• EXERCISE BRIEF: Please copy out the lines in the entries that contain "Identify".

(RECORDS TO USE)

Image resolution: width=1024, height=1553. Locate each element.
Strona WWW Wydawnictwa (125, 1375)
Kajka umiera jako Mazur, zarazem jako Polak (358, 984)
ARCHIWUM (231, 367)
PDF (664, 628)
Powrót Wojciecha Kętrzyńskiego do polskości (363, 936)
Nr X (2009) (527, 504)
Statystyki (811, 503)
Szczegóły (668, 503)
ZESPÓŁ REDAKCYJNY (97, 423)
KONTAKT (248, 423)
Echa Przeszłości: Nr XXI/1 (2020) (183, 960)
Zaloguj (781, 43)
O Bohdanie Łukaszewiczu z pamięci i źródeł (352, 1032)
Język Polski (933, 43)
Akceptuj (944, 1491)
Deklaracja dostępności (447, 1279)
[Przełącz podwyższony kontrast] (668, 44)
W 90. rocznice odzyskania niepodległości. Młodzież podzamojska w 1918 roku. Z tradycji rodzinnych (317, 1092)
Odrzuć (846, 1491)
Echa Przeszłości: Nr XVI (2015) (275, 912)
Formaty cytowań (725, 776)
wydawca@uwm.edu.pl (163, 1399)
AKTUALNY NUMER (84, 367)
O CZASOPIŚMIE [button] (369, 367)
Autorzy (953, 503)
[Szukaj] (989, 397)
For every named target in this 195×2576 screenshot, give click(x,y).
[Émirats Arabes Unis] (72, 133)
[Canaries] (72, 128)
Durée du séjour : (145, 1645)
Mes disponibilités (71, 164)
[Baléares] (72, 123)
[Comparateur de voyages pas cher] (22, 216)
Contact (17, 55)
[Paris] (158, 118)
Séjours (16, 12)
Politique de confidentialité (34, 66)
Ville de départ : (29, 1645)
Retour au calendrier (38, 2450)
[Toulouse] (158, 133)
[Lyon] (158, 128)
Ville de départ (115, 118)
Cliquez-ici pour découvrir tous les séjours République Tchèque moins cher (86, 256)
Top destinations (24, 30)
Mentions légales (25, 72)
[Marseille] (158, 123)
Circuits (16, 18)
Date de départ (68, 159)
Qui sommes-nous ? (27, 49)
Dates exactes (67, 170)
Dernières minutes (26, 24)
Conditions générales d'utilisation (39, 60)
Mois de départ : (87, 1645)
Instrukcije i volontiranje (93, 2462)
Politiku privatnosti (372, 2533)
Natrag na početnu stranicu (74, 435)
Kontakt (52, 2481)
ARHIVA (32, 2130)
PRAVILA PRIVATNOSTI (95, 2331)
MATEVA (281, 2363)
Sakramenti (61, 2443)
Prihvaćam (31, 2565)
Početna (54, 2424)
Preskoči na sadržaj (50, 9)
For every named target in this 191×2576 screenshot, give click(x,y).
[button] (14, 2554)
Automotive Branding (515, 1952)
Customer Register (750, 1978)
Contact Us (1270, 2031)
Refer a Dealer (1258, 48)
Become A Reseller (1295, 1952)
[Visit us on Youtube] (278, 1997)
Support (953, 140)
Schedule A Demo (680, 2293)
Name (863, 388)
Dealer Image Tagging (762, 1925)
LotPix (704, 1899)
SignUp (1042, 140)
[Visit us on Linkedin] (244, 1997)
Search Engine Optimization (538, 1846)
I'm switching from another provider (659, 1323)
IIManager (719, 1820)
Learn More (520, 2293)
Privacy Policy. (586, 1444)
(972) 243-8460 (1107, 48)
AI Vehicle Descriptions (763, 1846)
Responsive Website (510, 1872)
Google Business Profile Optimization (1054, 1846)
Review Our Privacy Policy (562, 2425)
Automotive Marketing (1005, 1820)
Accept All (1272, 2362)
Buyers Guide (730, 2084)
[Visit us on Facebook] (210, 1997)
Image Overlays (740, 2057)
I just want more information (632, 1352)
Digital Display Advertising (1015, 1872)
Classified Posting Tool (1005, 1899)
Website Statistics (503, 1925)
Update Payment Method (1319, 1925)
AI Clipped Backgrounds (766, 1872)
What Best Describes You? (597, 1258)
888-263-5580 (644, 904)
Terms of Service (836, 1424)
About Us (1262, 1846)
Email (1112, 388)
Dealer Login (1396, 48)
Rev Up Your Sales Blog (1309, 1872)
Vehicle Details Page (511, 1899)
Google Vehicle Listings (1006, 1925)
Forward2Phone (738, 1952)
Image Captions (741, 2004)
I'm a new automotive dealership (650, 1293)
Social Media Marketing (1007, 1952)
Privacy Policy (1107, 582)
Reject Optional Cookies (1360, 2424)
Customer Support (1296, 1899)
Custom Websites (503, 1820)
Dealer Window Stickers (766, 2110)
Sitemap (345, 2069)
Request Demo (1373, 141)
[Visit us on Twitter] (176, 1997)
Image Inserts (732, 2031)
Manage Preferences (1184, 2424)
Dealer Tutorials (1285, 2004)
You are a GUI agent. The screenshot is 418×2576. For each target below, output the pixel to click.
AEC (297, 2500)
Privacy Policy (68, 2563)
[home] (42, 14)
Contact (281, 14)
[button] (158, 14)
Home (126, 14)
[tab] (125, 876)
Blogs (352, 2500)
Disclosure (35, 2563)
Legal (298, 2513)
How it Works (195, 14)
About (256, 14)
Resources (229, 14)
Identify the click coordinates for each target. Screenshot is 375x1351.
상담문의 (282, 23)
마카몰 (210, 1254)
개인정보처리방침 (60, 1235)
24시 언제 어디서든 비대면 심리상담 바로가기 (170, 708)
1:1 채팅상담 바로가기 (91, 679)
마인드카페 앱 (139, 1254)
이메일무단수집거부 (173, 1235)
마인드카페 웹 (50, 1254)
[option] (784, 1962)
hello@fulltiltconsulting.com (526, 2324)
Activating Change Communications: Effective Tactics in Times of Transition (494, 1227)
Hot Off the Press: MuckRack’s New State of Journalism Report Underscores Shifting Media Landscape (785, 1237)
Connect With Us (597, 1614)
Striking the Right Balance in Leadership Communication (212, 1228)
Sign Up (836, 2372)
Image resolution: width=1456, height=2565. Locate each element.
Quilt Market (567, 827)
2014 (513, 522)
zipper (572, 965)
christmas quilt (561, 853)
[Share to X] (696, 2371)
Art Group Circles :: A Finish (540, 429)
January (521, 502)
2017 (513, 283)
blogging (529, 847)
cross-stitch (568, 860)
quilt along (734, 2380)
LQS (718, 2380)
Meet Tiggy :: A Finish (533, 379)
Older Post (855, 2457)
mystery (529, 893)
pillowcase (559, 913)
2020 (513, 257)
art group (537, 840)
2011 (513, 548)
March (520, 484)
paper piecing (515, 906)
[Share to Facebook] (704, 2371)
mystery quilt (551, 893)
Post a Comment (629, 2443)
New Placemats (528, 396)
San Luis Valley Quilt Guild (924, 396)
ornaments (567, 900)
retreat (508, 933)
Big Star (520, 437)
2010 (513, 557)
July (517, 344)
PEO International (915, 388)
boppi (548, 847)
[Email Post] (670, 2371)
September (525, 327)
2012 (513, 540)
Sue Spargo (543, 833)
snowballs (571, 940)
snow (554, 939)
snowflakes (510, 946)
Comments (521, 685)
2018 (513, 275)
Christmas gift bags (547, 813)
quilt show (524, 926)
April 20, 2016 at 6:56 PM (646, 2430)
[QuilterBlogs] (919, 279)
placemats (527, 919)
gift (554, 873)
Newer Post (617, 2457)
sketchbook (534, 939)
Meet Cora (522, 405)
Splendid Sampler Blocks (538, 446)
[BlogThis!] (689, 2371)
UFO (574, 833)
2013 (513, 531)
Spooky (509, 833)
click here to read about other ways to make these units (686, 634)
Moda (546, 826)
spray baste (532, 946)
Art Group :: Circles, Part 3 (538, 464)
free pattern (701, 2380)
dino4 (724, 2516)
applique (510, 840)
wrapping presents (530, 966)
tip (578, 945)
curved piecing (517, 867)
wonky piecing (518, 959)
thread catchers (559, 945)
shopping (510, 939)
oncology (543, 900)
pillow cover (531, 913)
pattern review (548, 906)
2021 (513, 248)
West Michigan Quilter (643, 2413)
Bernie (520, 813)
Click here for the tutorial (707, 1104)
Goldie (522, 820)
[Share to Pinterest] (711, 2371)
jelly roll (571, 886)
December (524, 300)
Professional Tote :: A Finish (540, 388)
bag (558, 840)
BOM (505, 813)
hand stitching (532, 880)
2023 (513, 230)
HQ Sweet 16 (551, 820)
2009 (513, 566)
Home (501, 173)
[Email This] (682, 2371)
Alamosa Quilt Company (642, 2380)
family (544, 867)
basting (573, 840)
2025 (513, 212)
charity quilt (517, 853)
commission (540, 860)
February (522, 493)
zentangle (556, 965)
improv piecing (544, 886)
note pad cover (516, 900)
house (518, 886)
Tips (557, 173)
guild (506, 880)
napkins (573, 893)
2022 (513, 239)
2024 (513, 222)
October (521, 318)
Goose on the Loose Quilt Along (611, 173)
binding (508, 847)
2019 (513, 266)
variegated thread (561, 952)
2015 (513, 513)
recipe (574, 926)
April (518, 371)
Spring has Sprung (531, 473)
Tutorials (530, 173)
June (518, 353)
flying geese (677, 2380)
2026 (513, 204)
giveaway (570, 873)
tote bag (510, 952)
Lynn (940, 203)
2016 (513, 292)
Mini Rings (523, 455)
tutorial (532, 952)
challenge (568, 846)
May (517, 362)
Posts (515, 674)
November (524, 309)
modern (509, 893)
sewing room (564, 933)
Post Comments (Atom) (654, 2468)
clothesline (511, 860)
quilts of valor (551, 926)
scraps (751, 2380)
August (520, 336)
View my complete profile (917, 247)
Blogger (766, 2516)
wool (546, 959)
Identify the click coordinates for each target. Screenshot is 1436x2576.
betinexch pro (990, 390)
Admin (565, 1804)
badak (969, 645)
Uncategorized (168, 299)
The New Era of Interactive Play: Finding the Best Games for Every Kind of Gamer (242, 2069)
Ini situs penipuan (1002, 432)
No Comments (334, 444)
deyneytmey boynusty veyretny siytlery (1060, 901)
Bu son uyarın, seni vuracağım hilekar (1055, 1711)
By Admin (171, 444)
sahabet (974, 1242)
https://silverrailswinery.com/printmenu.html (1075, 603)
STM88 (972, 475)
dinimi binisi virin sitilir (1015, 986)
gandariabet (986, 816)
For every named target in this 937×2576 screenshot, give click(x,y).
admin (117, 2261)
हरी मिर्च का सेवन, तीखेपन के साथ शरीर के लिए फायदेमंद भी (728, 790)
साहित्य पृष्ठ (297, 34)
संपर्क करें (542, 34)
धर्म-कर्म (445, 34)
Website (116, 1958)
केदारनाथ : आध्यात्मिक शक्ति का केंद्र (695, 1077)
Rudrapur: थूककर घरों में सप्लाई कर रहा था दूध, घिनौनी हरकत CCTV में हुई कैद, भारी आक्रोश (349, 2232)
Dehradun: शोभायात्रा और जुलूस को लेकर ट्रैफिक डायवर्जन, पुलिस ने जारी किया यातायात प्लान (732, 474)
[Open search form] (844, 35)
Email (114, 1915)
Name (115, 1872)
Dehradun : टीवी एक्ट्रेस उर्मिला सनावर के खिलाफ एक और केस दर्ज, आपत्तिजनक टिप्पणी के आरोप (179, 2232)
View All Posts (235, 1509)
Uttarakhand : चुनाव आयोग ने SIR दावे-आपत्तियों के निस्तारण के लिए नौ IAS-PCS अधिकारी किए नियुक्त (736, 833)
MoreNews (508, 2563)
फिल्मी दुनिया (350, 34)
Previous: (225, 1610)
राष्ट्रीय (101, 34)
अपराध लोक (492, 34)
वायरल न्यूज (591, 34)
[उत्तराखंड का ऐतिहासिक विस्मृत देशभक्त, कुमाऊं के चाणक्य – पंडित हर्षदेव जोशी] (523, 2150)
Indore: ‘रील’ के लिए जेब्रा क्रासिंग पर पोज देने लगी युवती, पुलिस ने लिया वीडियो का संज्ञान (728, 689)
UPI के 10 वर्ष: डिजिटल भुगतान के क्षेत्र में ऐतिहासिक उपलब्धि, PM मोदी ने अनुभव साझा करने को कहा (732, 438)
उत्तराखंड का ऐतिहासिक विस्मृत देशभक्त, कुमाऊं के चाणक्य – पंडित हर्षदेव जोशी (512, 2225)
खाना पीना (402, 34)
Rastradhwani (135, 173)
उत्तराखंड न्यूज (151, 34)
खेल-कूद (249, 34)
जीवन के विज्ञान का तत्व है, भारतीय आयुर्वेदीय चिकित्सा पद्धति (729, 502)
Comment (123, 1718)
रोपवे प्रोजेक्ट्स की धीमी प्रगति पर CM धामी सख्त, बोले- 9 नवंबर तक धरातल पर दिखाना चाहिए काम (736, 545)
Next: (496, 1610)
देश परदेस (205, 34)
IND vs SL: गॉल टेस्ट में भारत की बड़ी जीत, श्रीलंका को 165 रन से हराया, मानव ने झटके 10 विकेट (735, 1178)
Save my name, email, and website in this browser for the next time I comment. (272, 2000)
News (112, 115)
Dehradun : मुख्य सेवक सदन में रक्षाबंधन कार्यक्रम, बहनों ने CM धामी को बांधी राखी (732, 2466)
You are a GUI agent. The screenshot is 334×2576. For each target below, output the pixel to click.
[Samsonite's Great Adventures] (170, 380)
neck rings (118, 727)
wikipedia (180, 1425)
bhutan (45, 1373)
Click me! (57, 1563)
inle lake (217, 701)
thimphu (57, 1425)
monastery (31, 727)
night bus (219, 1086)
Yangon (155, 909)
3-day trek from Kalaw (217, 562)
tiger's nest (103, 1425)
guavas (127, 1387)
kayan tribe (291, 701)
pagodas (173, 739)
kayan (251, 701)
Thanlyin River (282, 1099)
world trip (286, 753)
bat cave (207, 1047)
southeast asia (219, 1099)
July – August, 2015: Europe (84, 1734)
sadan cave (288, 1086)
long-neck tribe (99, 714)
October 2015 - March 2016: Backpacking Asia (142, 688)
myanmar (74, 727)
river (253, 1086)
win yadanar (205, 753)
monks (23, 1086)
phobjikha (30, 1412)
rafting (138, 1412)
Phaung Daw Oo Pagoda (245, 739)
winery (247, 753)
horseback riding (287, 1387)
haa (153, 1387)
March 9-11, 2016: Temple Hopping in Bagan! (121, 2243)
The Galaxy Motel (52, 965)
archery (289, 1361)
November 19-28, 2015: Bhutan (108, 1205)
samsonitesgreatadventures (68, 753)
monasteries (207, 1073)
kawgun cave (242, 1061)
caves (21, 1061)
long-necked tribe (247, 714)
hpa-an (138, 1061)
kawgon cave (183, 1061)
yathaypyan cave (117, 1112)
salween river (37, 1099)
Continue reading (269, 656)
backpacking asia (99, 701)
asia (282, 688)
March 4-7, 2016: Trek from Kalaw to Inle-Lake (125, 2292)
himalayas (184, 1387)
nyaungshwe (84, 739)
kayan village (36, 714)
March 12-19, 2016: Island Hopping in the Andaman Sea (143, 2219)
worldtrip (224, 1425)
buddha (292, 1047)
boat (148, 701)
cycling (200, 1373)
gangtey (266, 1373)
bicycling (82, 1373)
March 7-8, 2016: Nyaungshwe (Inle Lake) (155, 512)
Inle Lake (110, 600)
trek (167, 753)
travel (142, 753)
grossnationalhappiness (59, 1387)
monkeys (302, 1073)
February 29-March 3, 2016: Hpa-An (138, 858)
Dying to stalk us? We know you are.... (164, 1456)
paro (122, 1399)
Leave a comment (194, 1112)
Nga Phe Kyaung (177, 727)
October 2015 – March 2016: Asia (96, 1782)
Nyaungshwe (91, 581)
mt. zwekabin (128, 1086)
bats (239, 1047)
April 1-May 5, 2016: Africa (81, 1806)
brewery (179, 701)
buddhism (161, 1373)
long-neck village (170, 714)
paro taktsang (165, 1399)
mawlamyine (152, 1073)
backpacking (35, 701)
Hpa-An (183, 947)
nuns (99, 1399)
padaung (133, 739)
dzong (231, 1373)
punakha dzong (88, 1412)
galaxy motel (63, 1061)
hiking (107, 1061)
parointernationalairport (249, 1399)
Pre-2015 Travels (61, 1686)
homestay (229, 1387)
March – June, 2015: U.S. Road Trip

(End RECORDS TO USE)

• OUTPUT OF THE EXERCISE:
Identify the click coordinates for each target. Screenshot is 375x1351.
Identify the click coordinates for each target. Screenshot is 1436x2576.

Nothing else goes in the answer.